Werde erwachsen, Peter Pan!

"Never grow up, it´s a trap" steht auf dem Notizbuch, das mein Freund Julian vor sich liegen hat. Ich möchte es gerne nehmen und anzünden, das wäre doch schön kindisch, mal gucken, wie er das so findet. Natürlich mache ich genau das nicht, denn ich bin ja erwachsen. Und das ist auch gut so.

Diese ganze Peter-Pan Sache, sie ist die eigentliche Idiotie: Niemals erwachsen werden, niemals das Kind in sich aufgeben, und so weiter. Erwachsensein ist natürlich manchmal wirklich sehr anstrengend: Rechnungen bezahlen, Steuer machen, Miete überweisen, arbeiten gehen. Das nervt ziemlich oft und ich möchte mich sehr gerne regelmäßig wie ein Kind im Supermarkt auf den Boden werfen und schreien, dass ich auf die ganze Scheiße keinen Bock mehr habe, ich bleib jetzt hier liegen und stehe erst wieder auf, wenn ich die verdammte Schokolade kriege.

An meinem achtzehnten Geburtstag sagte der Vater eines Freundes zu mir: Ich würde dir gerne gratulieren, aber eigentlich fängt jetzt erst der schlimme Teil an. Seitdem ist viel passiert. Ich habe in vier verschiedenen Großstädten gelebt, Beziehungen angefangen und beendet. Ich habe Entscheidungen getroffen, die oft größer als ich selber waren. Und bin daran gewachsen. Ich habe Verträge unterschrieben und vergessen, sie zu kündigen. Ich habe viele dumme Dinge getan und zum Glück noch mehr ganz okay schlaue.


"Wir müssen reden"

Die wöchentliche Kolumne von Kathrin Weßling. Denn: Wir müssen reden. Über einfach alles. Am meisten aber über die Themen, die gerade aktuell brennen. Das kann ein Shitstorm sein oder eine Liebeserklärung, ein Aufschrei oder ein Kopfschütteln – gesprochen wird über alles, was beschäftigt oder bewegt, nervt oder einfach gerade im Raum steht.

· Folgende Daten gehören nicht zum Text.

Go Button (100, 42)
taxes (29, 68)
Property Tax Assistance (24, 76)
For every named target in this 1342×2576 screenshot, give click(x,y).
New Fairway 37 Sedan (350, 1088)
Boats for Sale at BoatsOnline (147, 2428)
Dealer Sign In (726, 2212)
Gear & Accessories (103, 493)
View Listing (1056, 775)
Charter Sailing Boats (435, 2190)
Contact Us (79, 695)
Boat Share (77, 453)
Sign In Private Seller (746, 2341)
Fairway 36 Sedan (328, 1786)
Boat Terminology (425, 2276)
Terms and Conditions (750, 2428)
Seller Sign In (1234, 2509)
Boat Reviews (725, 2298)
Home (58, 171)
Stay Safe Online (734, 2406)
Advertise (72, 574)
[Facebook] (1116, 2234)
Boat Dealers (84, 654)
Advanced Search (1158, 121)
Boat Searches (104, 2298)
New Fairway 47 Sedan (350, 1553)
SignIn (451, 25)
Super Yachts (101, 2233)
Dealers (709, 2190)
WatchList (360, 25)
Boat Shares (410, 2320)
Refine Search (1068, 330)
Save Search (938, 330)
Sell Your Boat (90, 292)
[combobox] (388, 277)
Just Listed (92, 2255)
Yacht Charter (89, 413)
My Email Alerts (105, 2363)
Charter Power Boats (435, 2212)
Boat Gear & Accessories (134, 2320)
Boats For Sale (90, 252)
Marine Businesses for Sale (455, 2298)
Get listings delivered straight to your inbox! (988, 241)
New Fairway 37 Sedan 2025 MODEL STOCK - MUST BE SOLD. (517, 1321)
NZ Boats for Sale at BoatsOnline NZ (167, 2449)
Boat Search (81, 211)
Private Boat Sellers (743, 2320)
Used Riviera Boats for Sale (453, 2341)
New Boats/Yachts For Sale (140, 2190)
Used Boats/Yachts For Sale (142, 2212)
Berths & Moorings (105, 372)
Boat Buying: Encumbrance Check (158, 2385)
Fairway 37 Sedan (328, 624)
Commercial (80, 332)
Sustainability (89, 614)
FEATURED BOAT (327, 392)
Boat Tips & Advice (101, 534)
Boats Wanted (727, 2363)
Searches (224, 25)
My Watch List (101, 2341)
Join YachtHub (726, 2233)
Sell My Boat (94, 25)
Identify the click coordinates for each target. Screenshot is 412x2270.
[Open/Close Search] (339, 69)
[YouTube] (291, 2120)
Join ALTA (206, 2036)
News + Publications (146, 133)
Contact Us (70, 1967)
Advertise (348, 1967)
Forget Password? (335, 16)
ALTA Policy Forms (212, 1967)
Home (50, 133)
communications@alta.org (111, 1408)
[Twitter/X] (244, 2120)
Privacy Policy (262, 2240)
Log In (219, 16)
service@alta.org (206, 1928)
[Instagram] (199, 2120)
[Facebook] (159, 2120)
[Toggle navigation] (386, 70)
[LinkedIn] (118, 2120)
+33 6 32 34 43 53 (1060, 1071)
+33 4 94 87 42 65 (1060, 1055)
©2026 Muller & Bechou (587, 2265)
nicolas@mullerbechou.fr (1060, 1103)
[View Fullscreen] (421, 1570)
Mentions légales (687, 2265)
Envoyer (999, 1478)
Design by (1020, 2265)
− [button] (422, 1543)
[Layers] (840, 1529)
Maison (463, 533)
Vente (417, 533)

Ich hatte großartige Jobs und ein paar, die ich gehasst habe. Ich bin zwischendurch erwachsen geworden, das ist einfach so passiert.

Und je älter ich geworden bin, desto weniger habe ich verstanden, was daran toll sein soll, immer Kind zu bleiben.

Denn Erwachsensein ist eigentlich ziemlich großartig: Ich kann entscheiden, ob ich ins Ausland gehe oder meinen Dorfladen aufmachen will. Ich kann heiraten, das Studium schmeißen oder meinen zweiten Master machen. Ich kann ein Haus kaufen oder für immer in einer WG leben. Ich kann entscheiden, was ich einkaufe, wofür ich mein Geld ausgebe und wo ich wie leben will.

Und je älter ich geworden bin, desto weniger habe ich verstanden, was daran toll sein soll, immer Kind zu bleiben.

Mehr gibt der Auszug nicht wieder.